Sehr geehrter Herr Präsident von Ungarn,
Sehr geehrter Herr Justizminister,
Sehr geehrter Herr Präsident des Verfassungsgerichts von Ungarn,
Sehr geehrte Damen und Herren,

1. Einleitung

Das ungarische Verfassungsgericht hat auch die Schweiz als Nicht-Mitglied der EU zu dieser Tagung eingeladen – wofür wir uns herzlich bedanken – und hat uns ebenfalls für eine kurze Präsentation angefragt. Auch wenn wir aufgrund unserer besonderen Situation als «Aussenseiter» wenig zur inner-unionsrechtlichen Diskussion beitragen können, sind wir dem gerne nachgekommen. Gemäss dem Titel der Tagung geht es um gemeinsame und besondere Werte oder um Begriffe wie Europäische Identität und nationale Identitäten. Ich möchte dieses Thema unter zwei Gesichtspunkten angehen: Einerseits inhaltlich: Welche Werte sind aus Sicht der Schweiz gemeinsame Werte und wo bestehen entscheidende Unterschiede?
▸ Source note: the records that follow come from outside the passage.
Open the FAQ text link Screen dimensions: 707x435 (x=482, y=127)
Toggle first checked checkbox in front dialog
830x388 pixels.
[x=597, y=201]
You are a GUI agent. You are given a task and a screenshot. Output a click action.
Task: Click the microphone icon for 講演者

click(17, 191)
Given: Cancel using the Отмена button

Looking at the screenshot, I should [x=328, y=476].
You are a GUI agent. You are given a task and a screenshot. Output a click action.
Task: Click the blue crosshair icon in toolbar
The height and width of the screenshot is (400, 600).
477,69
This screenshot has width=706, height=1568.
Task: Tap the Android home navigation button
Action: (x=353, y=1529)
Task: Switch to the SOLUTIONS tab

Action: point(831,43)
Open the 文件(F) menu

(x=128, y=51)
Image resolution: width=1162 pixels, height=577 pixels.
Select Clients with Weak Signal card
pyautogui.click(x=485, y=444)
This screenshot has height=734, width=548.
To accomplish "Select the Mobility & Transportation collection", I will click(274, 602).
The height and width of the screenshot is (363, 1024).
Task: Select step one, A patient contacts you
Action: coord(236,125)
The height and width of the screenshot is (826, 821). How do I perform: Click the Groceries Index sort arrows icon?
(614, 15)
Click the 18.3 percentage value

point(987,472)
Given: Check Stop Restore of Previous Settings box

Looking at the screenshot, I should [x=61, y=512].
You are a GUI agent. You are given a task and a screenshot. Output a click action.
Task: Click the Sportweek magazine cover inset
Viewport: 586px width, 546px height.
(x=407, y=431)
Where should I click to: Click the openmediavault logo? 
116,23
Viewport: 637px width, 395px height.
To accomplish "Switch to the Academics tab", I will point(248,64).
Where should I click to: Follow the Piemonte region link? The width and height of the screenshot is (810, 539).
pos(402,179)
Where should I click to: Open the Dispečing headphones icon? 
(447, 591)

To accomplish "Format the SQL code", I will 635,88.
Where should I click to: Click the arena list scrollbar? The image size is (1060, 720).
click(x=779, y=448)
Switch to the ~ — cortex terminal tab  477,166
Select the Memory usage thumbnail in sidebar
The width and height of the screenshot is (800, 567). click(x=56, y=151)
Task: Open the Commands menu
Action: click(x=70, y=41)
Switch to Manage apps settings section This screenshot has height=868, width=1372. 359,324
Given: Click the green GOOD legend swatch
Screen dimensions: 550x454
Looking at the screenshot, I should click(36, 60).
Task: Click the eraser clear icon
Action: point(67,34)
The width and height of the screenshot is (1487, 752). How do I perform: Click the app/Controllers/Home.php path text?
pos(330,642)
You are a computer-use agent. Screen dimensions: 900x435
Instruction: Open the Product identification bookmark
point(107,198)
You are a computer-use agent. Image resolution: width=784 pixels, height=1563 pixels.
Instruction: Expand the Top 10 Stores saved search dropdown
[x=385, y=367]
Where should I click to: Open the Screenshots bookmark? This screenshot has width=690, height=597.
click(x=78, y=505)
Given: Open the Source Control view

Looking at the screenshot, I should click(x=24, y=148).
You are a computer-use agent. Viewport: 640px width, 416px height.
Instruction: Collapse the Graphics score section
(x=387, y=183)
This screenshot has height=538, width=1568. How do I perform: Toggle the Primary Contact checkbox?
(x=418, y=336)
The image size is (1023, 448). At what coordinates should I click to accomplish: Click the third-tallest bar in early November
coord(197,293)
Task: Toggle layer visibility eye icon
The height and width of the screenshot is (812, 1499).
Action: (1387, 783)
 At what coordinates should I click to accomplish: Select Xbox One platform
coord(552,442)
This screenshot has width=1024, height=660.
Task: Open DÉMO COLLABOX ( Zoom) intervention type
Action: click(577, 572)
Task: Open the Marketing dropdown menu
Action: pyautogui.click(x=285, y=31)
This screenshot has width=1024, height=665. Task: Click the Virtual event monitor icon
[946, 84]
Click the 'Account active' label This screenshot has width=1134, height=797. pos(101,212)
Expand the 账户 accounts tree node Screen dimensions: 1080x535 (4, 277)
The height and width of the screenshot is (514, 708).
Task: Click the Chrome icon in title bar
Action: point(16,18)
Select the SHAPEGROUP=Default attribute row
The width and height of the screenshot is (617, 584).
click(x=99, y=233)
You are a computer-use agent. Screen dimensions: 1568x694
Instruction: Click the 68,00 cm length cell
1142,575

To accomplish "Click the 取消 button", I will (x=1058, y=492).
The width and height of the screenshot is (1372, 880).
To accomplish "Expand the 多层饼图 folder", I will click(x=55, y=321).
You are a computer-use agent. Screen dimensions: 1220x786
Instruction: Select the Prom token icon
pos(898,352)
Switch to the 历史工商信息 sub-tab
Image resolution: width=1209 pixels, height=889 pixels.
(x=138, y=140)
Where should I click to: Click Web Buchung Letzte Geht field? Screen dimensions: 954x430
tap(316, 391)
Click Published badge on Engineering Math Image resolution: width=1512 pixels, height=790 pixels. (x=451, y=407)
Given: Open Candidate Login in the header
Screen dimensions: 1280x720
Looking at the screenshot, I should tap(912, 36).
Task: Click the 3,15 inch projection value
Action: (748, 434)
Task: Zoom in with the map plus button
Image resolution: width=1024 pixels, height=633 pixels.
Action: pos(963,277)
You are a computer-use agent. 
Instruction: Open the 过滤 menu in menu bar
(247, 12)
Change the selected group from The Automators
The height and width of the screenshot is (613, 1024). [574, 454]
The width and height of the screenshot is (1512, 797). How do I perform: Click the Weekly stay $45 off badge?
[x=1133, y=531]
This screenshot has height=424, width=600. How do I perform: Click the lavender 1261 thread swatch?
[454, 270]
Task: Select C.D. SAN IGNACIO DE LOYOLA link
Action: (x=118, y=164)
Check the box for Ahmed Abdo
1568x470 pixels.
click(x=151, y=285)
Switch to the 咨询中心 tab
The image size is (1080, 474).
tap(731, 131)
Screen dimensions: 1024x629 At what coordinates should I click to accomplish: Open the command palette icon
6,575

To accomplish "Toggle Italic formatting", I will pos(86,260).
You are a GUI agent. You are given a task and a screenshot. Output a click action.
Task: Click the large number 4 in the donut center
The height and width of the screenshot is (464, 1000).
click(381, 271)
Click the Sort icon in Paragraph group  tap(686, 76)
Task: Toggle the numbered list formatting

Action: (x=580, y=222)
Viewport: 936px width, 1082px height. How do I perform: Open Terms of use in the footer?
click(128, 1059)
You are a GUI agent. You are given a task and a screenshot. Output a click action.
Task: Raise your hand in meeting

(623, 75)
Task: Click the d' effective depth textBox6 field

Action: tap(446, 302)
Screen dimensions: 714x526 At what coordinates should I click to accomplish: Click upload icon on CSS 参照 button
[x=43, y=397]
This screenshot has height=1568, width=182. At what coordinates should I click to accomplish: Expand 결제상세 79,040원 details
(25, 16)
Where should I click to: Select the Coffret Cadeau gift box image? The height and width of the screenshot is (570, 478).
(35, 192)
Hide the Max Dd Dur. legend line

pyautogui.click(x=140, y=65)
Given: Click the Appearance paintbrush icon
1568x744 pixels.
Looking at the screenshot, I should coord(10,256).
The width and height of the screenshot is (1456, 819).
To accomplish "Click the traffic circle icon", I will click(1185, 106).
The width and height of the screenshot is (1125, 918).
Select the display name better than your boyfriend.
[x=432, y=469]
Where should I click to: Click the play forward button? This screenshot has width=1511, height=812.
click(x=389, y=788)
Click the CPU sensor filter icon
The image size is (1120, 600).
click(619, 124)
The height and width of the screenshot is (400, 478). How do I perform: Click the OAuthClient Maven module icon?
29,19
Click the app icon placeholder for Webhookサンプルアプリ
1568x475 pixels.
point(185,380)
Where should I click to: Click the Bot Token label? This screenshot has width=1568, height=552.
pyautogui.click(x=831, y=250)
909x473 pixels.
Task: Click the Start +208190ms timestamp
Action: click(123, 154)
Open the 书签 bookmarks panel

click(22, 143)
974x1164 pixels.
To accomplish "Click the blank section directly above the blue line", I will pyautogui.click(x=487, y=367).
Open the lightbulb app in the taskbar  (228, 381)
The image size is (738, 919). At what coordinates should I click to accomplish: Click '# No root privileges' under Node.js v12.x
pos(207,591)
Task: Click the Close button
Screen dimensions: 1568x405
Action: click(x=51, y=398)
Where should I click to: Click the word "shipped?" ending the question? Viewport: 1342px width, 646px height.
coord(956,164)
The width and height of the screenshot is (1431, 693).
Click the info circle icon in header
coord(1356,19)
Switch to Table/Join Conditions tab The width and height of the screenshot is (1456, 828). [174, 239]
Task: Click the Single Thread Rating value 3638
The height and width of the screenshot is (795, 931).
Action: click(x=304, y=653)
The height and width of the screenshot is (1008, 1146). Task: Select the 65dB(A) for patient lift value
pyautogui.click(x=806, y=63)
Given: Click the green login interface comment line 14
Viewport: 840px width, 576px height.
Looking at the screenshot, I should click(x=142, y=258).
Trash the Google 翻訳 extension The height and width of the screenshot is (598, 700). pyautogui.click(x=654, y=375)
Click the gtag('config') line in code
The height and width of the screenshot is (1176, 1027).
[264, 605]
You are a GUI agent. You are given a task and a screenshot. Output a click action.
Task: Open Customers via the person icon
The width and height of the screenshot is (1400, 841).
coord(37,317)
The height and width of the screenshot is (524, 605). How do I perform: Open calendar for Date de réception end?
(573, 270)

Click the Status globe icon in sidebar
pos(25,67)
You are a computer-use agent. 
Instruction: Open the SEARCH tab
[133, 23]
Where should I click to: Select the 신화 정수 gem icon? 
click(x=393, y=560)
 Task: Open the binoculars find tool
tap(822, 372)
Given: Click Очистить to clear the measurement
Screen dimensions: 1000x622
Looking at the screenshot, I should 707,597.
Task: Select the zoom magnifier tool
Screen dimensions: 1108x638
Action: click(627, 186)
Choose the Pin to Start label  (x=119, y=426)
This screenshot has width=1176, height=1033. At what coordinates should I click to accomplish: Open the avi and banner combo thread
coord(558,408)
Und andererseits institutionell: wie bzw. durch wen könnten bei einem allfälligen Beitritt die spezifischen, für die schweizerische Identität massgeblichen Werte gewahrt werden.

2. Gemeinsame und verschiedene Werte

2.1. Die Schweiz als Teil einer europäischen Wertegemeinschaft

Das Verhältnis der Schweiz zur EU und ihren Mitgliedstaaten wird in der Schweizerischen Bundesverfassung (BV) nicht geregelt. Die Bundesverfassung ist – was für ein Nichtmitglied ja auch nicht überraschend ist – europaneutral[1]. Die schweizerische Verfassungslehre verwendet den Begriff der Verfassungsidentität, wie er von EU-Mitgliedländern geprägt[2] bzw. verwendet[3] wird, nicht. In einem beschreibenden Sinn werden aber als „tragende Strukturelemente der schweizerischen Verfassungsordnung”[4] verstanden die halbdirekte Demokratie, Freiheit und Rechtsstaatlichkeit, Bundesstaatlichkeit und Sozialstaatlichkeit. Im Zusammenhang mit der – allerdings nur in der Lehre geführten – Diskussion um materielle Schranken der Verfassungsrevision werden darüber hinaus namentlich genannt: die Menschenrechte, die politischen Rechte, die notwendigen Organe der Verfassungsgebung und die Mehrsprachigkeit[5].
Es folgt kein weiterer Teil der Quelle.